• [WHAT IS NEEDED]
From the line containing "Select step 4 Customize circle" through the last line of the entries, output the text exactly. Pictures stay out.

Stored items:

---

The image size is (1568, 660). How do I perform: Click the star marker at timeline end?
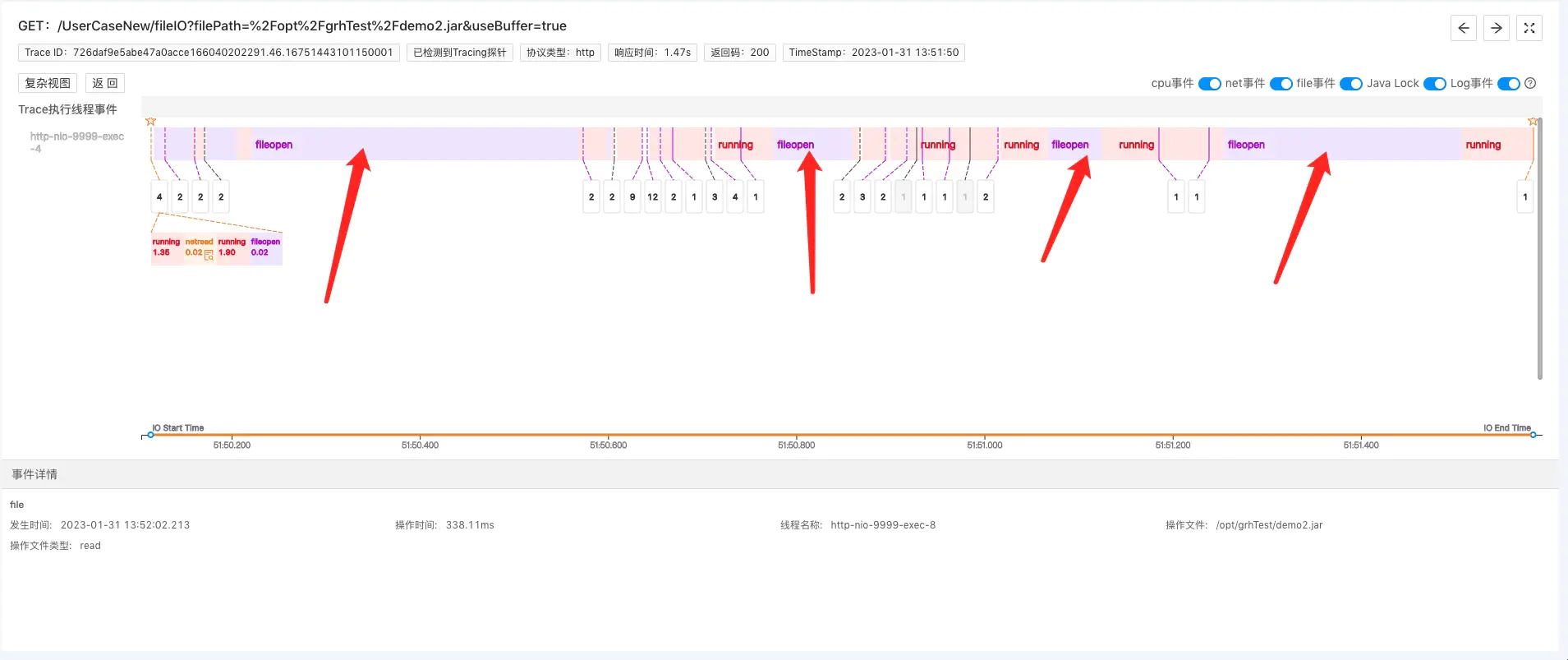[x=1532, y=122]
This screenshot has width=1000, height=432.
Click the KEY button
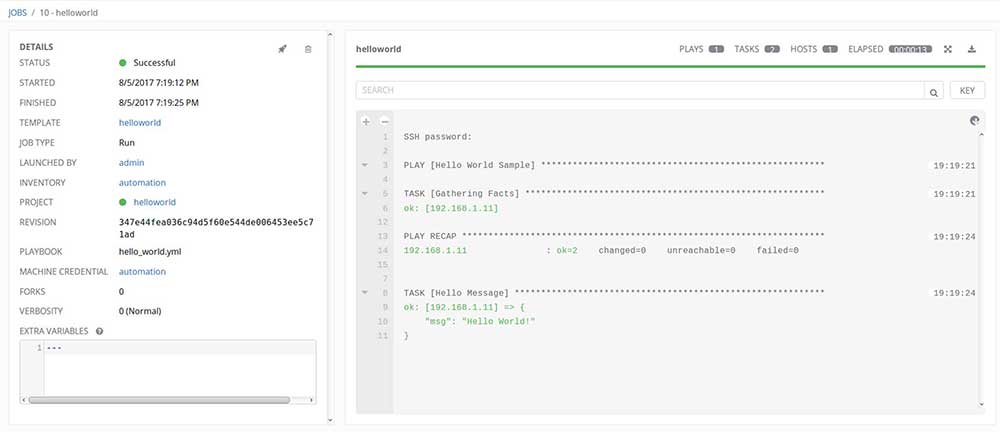[x=966, y=90]
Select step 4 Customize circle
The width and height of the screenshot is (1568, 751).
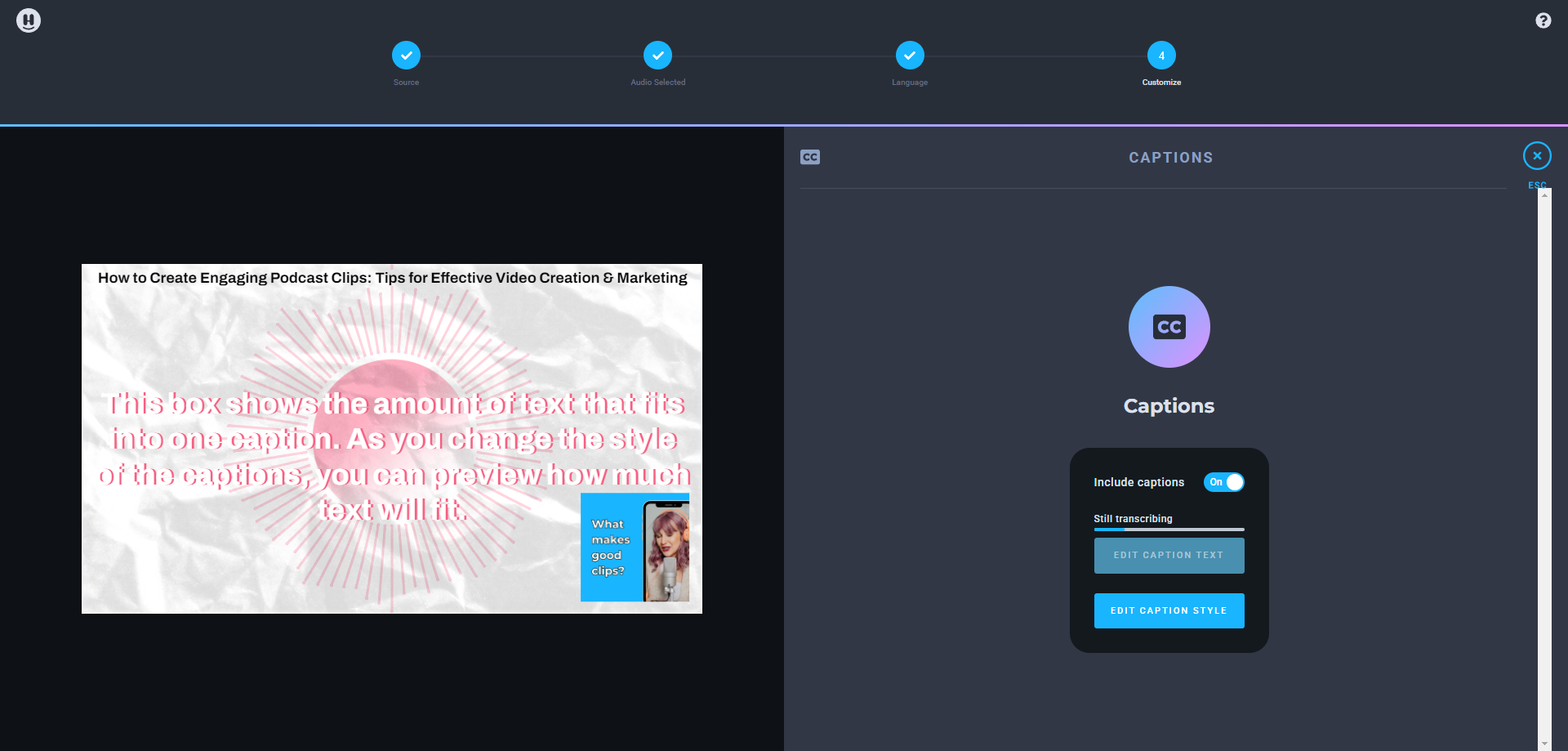click(1161, 56)
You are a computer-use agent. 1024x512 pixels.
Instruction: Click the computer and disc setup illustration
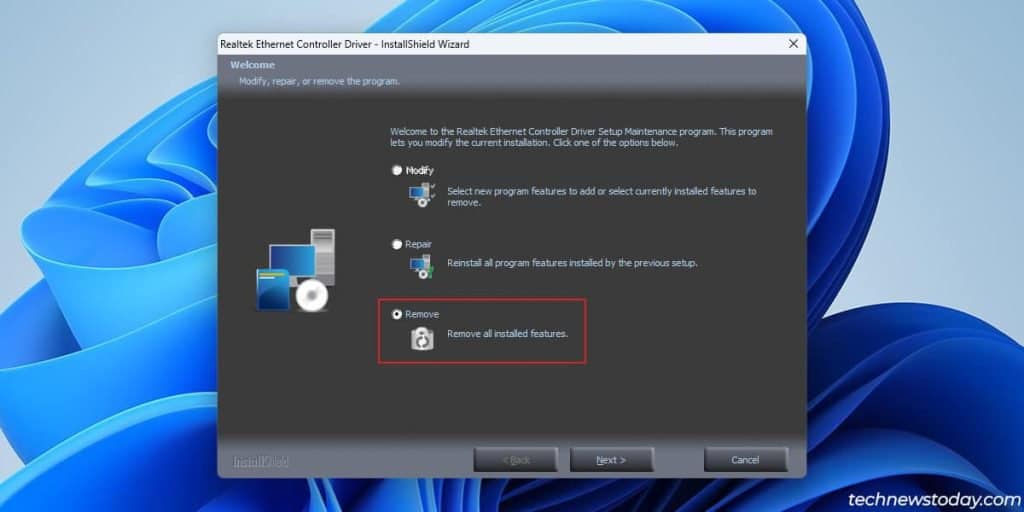click(295, 272)
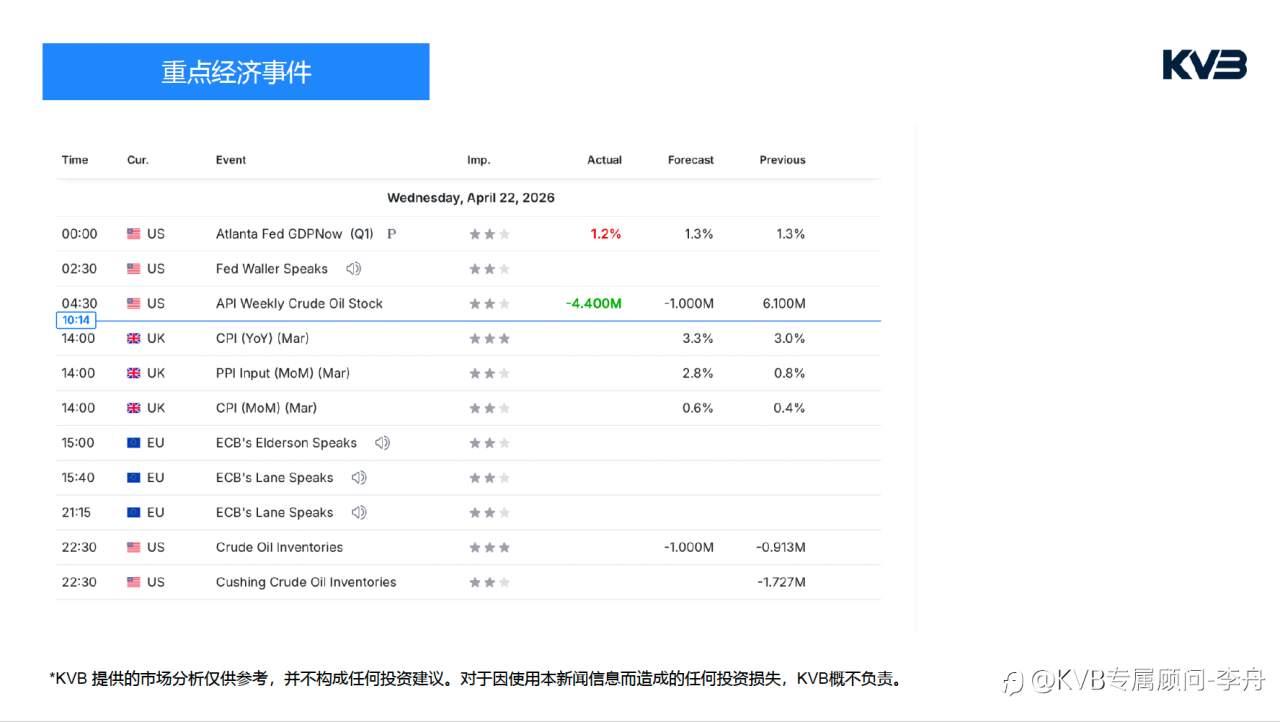This screenshot has width=1280, height=722.
Task: Click the speaker icon next to ECB's Elderson Speaks
Action: [381, 442]
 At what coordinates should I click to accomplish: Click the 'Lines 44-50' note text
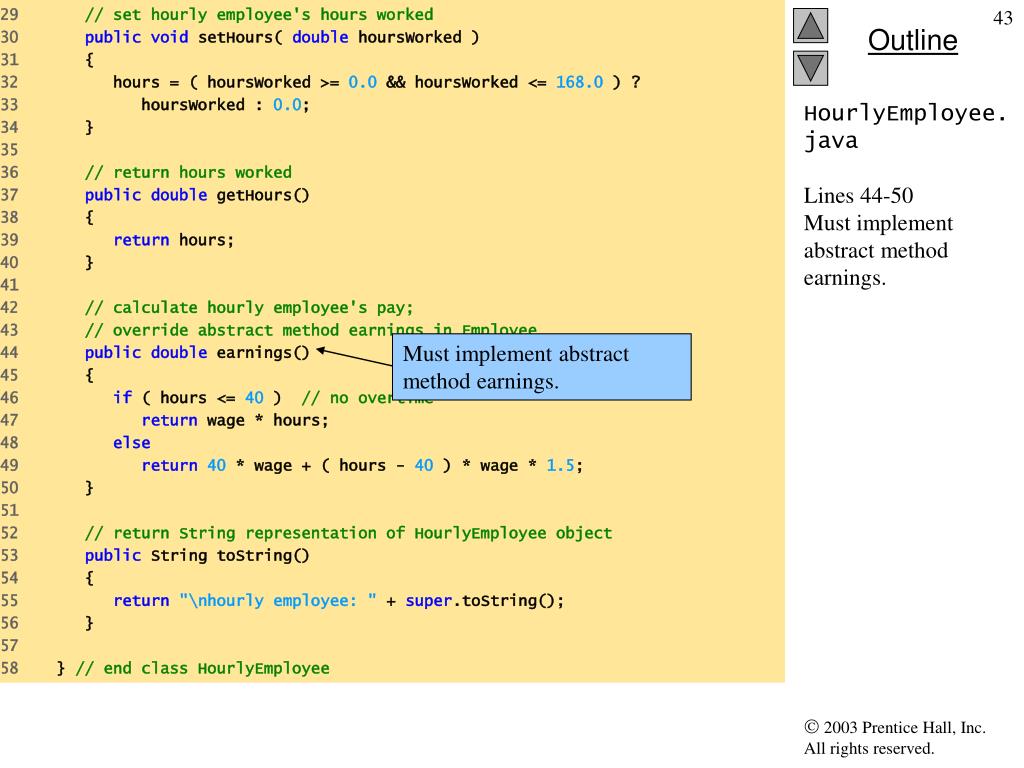pyautogui.click(x=858, y=195)
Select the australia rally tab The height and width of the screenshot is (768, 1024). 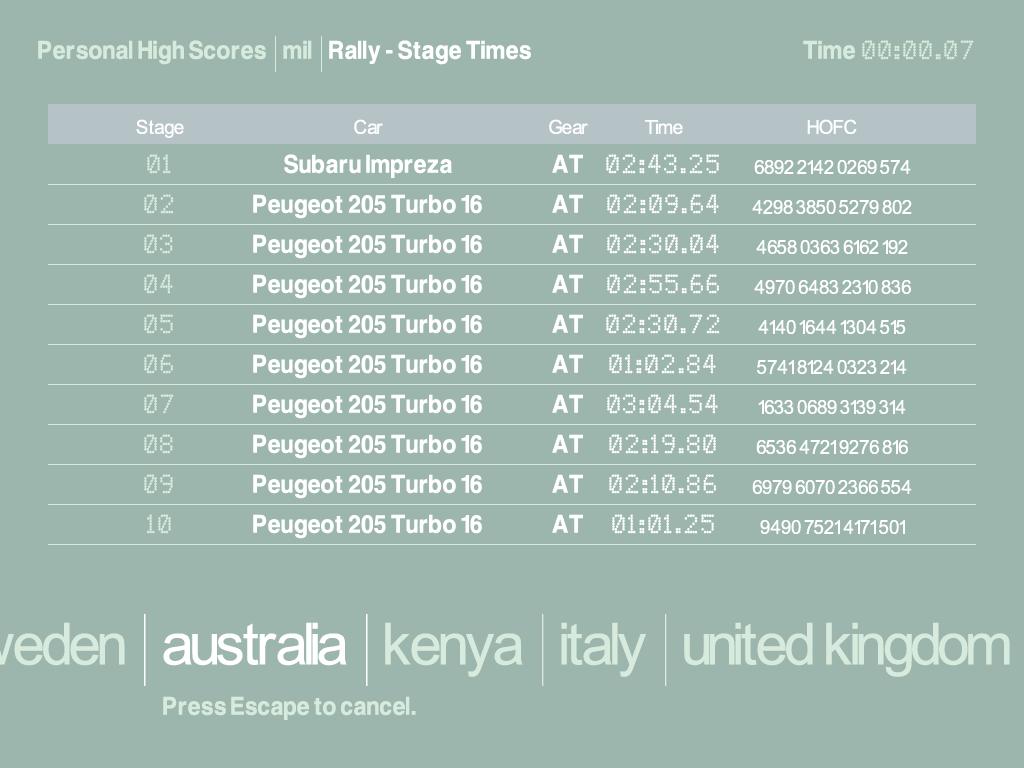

---

• [EXERCISE ANSWER]
Select step 4 Customize circle
The width and height of the screenshot is (1568, 751).
click(1161, 56)
You are a computer-use agent. 1024x512 pixels.
Instruction: Click the computer and disc setup illustration
click(295, 272)
This screenshot has width=1280, height=722.
Task: Click the speaker icon next to ECB's Elderson Speaks
Action: [381, 442]
 At what coordinates should I click to accomplish: Click the 'Lines 44-50' note text
pyautogui.click(x=858, y=195)
Select the australia rally tab The height and width of the screenshot is (768, 1024). 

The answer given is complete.